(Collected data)
"""
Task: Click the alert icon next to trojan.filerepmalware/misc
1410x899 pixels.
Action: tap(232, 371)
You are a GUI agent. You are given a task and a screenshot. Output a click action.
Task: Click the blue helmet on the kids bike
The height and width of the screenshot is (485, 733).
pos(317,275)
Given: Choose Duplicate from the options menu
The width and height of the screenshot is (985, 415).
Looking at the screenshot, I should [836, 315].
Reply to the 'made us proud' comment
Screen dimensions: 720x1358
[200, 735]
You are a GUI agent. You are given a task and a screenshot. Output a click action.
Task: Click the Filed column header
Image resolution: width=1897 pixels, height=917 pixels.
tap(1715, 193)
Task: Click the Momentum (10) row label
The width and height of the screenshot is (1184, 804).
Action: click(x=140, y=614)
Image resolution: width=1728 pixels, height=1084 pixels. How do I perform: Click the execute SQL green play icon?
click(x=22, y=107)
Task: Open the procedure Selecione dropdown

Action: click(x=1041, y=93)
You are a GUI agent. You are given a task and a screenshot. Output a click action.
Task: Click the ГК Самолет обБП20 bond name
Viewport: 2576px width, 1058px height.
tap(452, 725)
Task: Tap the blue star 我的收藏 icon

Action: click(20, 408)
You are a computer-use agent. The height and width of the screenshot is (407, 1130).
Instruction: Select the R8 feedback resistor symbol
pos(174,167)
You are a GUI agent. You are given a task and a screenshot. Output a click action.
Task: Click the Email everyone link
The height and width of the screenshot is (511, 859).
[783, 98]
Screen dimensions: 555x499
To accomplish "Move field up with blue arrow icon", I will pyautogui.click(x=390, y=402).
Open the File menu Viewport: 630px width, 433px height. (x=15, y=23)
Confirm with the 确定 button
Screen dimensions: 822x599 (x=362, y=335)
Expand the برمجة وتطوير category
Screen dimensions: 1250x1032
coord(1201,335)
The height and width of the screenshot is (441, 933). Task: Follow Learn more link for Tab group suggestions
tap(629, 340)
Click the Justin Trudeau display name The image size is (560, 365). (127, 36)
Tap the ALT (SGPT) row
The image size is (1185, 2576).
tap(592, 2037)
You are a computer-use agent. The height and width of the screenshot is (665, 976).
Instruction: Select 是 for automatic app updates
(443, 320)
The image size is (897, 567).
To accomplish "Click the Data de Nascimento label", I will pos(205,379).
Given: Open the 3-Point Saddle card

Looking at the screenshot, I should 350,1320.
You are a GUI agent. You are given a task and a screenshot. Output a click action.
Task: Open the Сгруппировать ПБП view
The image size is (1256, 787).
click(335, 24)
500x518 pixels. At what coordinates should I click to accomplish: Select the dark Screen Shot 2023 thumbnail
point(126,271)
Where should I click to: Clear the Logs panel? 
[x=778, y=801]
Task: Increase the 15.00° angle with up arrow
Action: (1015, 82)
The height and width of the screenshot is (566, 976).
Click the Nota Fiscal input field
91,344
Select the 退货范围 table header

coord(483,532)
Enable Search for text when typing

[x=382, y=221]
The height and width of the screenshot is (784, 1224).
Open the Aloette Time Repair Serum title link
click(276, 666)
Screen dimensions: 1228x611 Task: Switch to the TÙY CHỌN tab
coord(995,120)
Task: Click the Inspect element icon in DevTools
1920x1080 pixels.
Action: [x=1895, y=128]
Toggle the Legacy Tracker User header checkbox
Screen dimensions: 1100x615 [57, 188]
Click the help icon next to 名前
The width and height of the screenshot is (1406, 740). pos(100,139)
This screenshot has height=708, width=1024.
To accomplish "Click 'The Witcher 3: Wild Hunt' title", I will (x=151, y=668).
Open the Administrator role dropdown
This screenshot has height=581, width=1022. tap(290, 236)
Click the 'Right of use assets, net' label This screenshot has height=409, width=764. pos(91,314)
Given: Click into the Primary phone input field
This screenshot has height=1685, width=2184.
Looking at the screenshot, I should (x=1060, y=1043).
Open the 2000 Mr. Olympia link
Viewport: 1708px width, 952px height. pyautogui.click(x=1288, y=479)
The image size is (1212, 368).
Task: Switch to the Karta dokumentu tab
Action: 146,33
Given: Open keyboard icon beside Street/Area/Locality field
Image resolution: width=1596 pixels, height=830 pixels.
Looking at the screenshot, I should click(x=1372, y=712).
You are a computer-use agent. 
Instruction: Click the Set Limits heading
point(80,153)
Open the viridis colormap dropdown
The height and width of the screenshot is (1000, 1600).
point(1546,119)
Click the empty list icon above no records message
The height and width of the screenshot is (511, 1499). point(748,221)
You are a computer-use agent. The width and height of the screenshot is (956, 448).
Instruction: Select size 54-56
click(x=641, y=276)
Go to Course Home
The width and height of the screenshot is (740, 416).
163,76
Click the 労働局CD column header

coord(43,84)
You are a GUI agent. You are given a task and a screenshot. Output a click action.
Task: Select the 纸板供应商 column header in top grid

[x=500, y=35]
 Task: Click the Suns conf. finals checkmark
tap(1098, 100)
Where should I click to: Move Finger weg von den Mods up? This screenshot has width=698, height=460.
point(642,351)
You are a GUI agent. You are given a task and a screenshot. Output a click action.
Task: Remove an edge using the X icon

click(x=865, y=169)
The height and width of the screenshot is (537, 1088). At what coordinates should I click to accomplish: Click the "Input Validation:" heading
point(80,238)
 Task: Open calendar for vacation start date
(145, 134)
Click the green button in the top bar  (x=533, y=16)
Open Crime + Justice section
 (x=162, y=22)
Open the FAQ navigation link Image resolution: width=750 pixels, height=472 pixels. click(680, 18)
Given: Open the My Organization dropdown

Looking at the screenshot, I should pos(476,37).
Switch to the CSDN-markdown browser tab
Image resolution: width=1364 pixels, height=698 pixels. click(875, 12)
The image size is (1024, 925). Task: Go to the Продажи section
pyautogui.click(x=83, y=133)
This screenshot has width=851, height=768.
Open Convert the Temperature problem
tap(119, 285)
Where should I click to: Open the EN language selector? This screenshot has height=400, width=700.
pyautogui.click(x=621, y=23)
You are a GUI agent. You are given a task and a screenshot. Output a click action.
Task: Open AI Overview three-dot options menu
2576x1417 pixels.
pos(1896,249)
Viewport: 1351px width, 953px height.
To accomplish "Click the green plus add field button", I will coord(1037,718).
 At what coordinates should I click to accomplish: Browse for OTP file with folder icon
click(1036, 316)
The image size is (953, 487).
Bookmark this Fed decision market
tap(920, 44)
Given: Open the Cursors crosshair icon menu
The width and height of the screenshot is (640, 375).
"""
◆ **EXERCISE DESCRIPTION**
Each record above should be set down again in its exact wording.

◆ **RESPONSE**
Task: Click the alert icon next to trojan.filerepmalware/misc
1410x899 pixels.
Action: tap(232, 371)
You are a GUI agent. You are given a task and a screenshot. Output a click action.
Task: Click the blue helmet on the kids bike
The height and width of the screenshot is (485, 733).
pos(317,275)
Given: Choose Duplicate from the options menu
The width and height of the screenshot is (985, 415).
Looking at the screenshot, I should [836, 315].
Reply to the 'made us proud' comment
Screen dimensions: 720x1358
[200, 735]
You are a GUI agent. You are given a task and a screenshot. Output a click action.
Task: Click the Filed column header
Image resolution: width=1897 pixels, height=917 pixels.
tap(1715, 193)
Task: Click the Momentum (10) row label
The width and height of the screenshot is (1184, 804).
Action: click(x=140, y=614)
Image resolution: width=1728 pixels, height=1084 pixels. How do I perform: Click the execute SQL green play icon?
click(x=22, y=107)
Task: Open the procedure Selecione dropdown

Action: click(x=1041, y=93)
You are a GUI agent. You are given a task and a screenshot. Output a click action.
Task: Click the ГК Самолет обБП20 bond name
Viewport: 2576px width, 1058px height.
tap(452, 725)
Task: Tap the blue star 我的收藏 icon

Action: click(20, 408)
You are a computer-use agent. The height and width of the screenshot is (407, 1130).
Instruction: Select the R8 feedback resistor symbol
pos(174,167)
You are a GUI agent. You are given a task and a screenshot. Output a click action.
Task: Click the Email everyone link
The height and width of the screenshot is (511, 859).
[783, 98]
Screen dimensions: 555x499
To accomplish "Move field up with blue arrow icon", I will pyautogui.click(x=390, y=402).
Open the File menu Viewport: 630px width, 433px height. (x=15, y=23)
Confirm with the 确定 button
Screen dimensions: 822x599 (x=362, y=335)
Expand the برمجة وتطوير category
Screen dimensions: 1250x1032
coord(1201,335)
The height and width of the screenshot is (441, 933). Task: Follow Learn more link for Tab group suggestions
tap(629, 340)
Click the Justin Trudeau display name The image size is (560, 365). (127, 36)
Tap the ALT (SGPT) row
The image size is (1185, 2576).
tap(592, 2037)
You are a computer-use agent. The height and width of the screenshot is (665, 976).
Instruction: Select 是 for automatic app updates
(443, 320)
The image size is (897, 567).
To accomplish "Click the Data de Nascimento label", I will pos(205,379).
Given: Open the 3-Point Saddle card

Looking at the screenshot, I should 350,1320.
You are a GUI agent. You are given a task and a screenshot. Output a click action.
Task: Open the Сгруппировать ПБП view
The image size is (1256, 787).
click(335, 24)
500x518 pixels. At what coordinates should I click to accomplish: Select the dark Screen Shot 2023 thumbnail
point(126,271)
Where should I click to: Clear the Logs panel? 
[x=778, y=801]
Task: Increase the 15.00° angle with up arrow
Action: (1015, 82)
The height and width of the screenshot is (566, 976).
Click the Nota Fiscal input field
91,344
Select the 退货范围 table header

coord(483,532)
Enable Search for text when typing

[x=382, y=221]
The height and width of the screenshot is (784, 1224).
Open the Aloette Time Repair Serum title link
click(276, 666)
Screen dimensions: 1228x611 Task: Switch to the TÙY CHỌN tab
coord(995,120)
Task: Click the Inspect element icon in DevTools
1920x1080 pixels.
Action: [x=1895, y=128]
Toggle the Legacy Tracker User header checkbox
Screen dimensions: 1100x615 [57, 188]
Click the help icon next to 名前
The width and height of the screenshot is (1406, 740). pos(100,139)
This screenshot has height=708, width=1024.
To accomplish "Click 'The Witcher 3: Wild Hunt' title", I will (x=151, y=668).
Open the Administrator role dropdown
This screenshot has height=581, width=1022. tap(290, 236)
Click the 'Right of use assets, net' label This screenshot has height=409, width=764. pos(91,314)
Given: Click into the Primary phone input field
This screenshot has height=1685, width=2184.
Looking at the screenshot, I should (x=1060, y=1043).
Open the 2000 Mr. Olympia link
Viewport: 1708px width, 952px height. pyautogui.click(x=1288, y=479)
The image size is (1212, 368).
Task: Switch to the Karta dokumentu tab
Action: 146,33
Given: Open keyboard icon beside Street/Area/Locality field
Image resolution: width=1596 pixels, height=830 pixels.
Looking at the screenshot, I should click(x=1372, y=712).
You are a computer-use agent. 
Instruction: Click the Set Limits heading
point(80,153)
Open the viridis colormap dropdown
The height and width of the screenshot is (1000, 1600).
point(1546,119)
Click the empty list icon above no records message
The height and width of the screenshot is (511, 1499). point(748,221)
You are a computer-use agent. The width and height of the screenshot is (956, 448).
Instruction: Select size 54-56
click(x=641, y=276)
Go to Course Home
The width and height of the screenshot is (740, 416).
163,76
Click the 労働局CD column header

coord(43,84)
You are a GUI agent. You are given a task and a screenshot. Output a click action.
Task: Select the 纸板供应商 column header in top grid

[x=500, y=35]
 Task: Click the Suns conf. finals checkmark
tap(1098, 100)
Where should I click to: Move Finger weg von den Mods up? This screenshot has width=698, height=460.
point(642,351)
You are a GUI agent. You are given a task and a screenshot. Output a click action.
Task: Remove an edge using the X icon

click(x=865, y=169)
The height and width of the screenshot is (537, 1088). At what coordinates should I click to accomplish: Click the "Input Validation:" heading
point(80,238)
 Task: Open calendar for vacation start date
(145, 134)
Click the green button in the top bar  (x=533, y=16)
Open Crime + Justice section
 (x=162, y=22)
Open the FAQ navigation link Image resolution: width=750 pixels, height=472 pixels. click(680, 18)
Given: Open the My Organization dropdown

Looking at the screenshot, I should pos(476,37).
Switch to the CSDN-markdown browser tab
Image resolution: width=1364 pixels, height=698 pixels. click(875, 12)
The image size is (1024, 925). Task: Go to the Продажи section
pyautogui.click(x=83, y=133)
This screenshot has width=851, height=768.
Open Convert the Temperature problem
tap(119, 285)
Where should I click to: Open the EN language selector? This screenshot has height=400, width=700.
pyautogui.click(x=621, y=23)
You are a GUI agent. You are given a task and a screenshot. Output a click action.
Task: Open AI Overview three-dot options menu
2576x1417 pixels.
pos(1896,249)
Viewport: 1351px width, 953px height.
To accomplish "Click the green plus add field button", I will coord(1037,718).
 At what coordinates should I click to accomplish: Browse for OTP file with folder icon
click(1036, 316)
The image size is (953, 487).
Bookmark this Fed decision market
tap(920, 44)
Given: Open the Cursors crosshair icon menu
The width and height of the screenshot is (640, 375).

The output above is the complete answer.